We have all heard the phrase, “a good deal is not a number, it’s a feeling you get when you buy a car from someone you feel is trustworthy and works for a company that will be there for you after the sale as well” and it’s the truest statement out there. I train my own sales staff that the best response to the question of price is this; “Mr customer, as you can see the price of the car is clearly marked, I appreciate that you would like to pay less and I will do all I can to earn your business. We will not lose your business over a few dollars…”

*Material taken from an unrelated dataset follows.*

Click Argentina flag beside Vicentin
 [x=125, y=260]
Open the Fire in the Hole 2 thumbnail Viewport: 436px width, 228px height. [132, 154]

What Scott is continues to confuse consumers idea of price with cost and by doing so completely validates the existing negative fears and stereotypes they have about car sales and the professionals that work in this industry. Perhaps he should ask jewelers how they would feel when he starts showing the cost of a watch and then recommending a price less than cost as a ‘good deal’. Maybe Scott could take his expertise into the world of real estate, he could have his expert team find out what a homeowner actually paid for his home and then tell folks to offer less for a ‘good deal’. The only thing that is really transparent about ZAG/TrueCar is that Scott has always wanted to eliminate sales people and have his company act as brokers for all car deals.

Comment by Tom Drommond on December 17, 2011 at 9:39am

Michael - didn't you listen to the video?  Painter is clear, TrueCar is not relying on DMS data for pricing.  He makes an accurate statement in that all of this data is already available through other sources.  Because they are affiliated with several of the biggest auto insurers and auto lenders, they have access to this information in near-realtime.  State DMVs have the transaction data, too.  Otherwise, how would they levie excise tax? RL Polk sells this data and several other data agregators, do too.  His stated purpose in accessing the DMS is to verify sales to referrals and I believe it. 


All this paranoia is rediculous.  I agree with Grant Cardone in that this is just one more wrinkle in the fabric of selling cars.  Adapt or die.  Never forget, every buyers order is signed by a desk manager in the dealership.  If he's taking stupid deals, that's a dealership issue, not a TrueCar issue.  If, on the other hand, I've found a way to get more to the bottom line on less sheet gross, it sure sucks to be my competition.  That is what's we've been doing throughout the recession.  We have looked harder than ever at expenses.  Two ways to make money:  Earn more or Spend Less.  If I can reduce my advertising and lead cost by eliminating vendors that don't help me sell more cars, it's the same.  I generate more profit per unit sold, often more than I've given up on the front side of the car deal.  In the end, at least at my store, we have not reduced PVR and in many cases it's been better on the TrueCar Deals than it is on a GM Supplier or GM Employee deal.  Speaking of which, I don't hear anybody whining about GM offering Supplier Pricing, which is below invoice, to every credit union member in the country.  Those deals can be ugly, too, even with the memo money.  Where's the hew and cry over those?  If I look at individual car deals, I hate many of them.  If I look at the big picture and see where we want to be a year or two from now, I'm not giving any of those deals back.  I'll be damned if I'm letting those customers go to my competitors.

Comment by Michael on December 17, 2011 at 8:32am

Why doesn't Scott just continue this endeavour with boats, motorcycles, appliances...? Without the accessibility by dealers allowing Scott to access their DMS systems, this discussion obviously would not be at hand.